§ TASK PROMPT
With the pictures left out, copy the records below exactly from the first line down to the line holding "You are a computer-use", and include that line.

§ DATA FOR PROCESSING
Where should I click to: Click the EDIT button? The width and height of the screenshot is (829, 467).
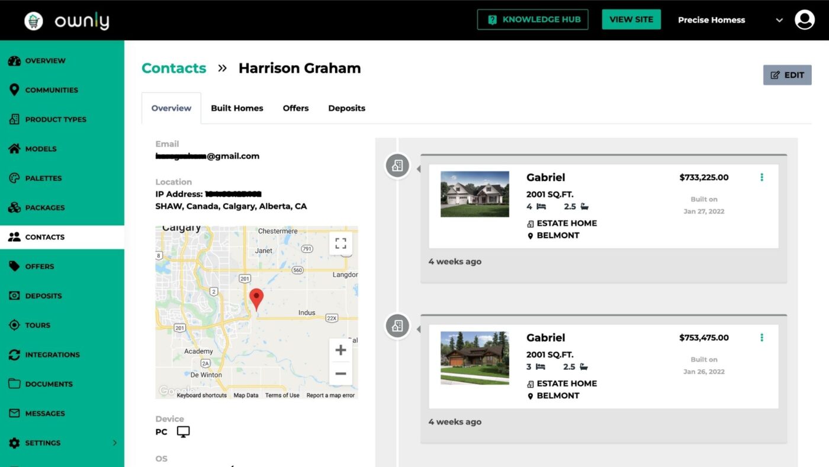click(787, 75)
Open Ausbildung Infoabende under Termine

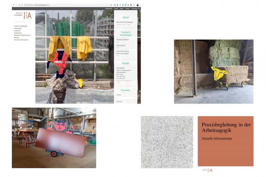[x=122, y=39]
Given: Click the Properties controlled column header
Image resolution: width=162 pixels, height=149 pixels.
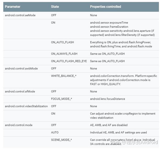Looking at the screenshot, I should tap(105, 6).
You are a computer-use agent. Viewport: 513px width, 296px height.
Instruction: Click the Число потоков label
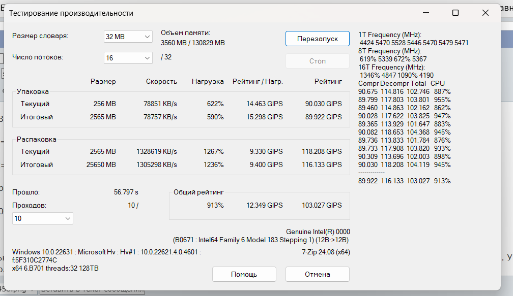(x=38, y=57)
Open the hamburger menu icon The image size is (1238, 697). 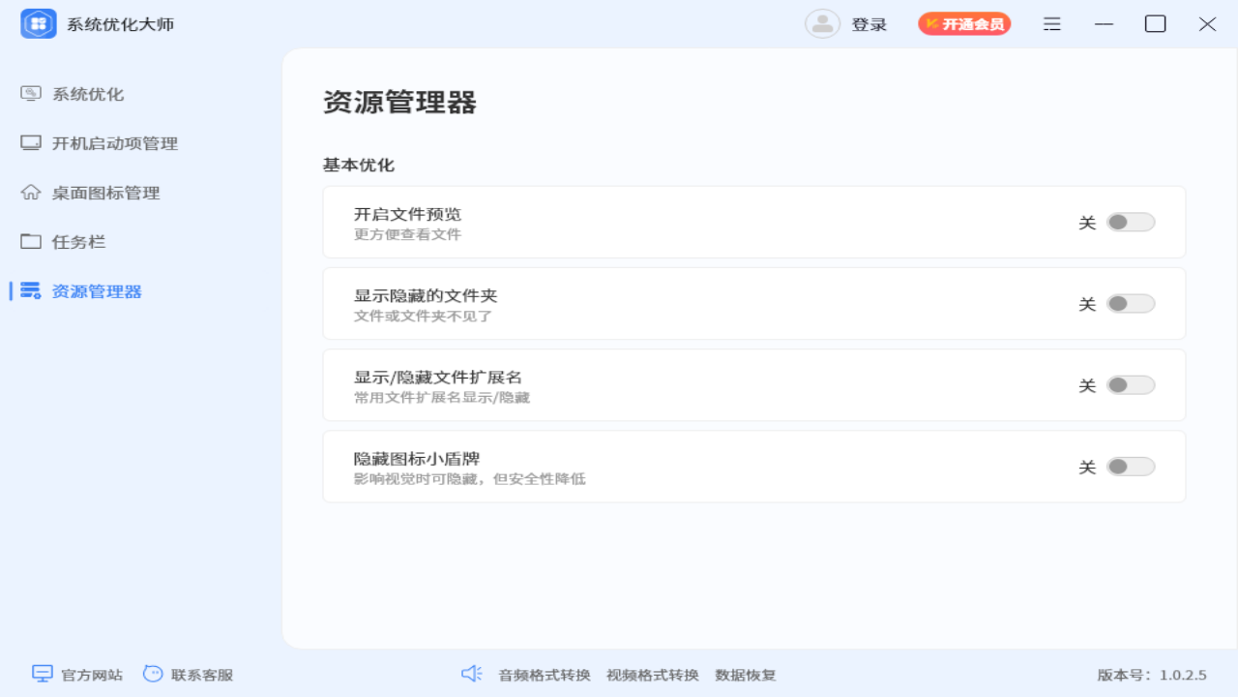click(1051, 23)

§ ANSWER FOR THE TASK
Where should I click to: Click the EDIT button? The width and height of the screenshot is (829, 467).
click(787, 75)
Open Ausbildung Infoabende under Termine

[x=122, y=39]
Given: Click the Properties controlled column header
Image resolution: width=162 pixels, height=149 pixels.
Looking at the screenshot, I should tap(105, 6).
You are a computer-use agent. Viewport: 513px width, 296px height.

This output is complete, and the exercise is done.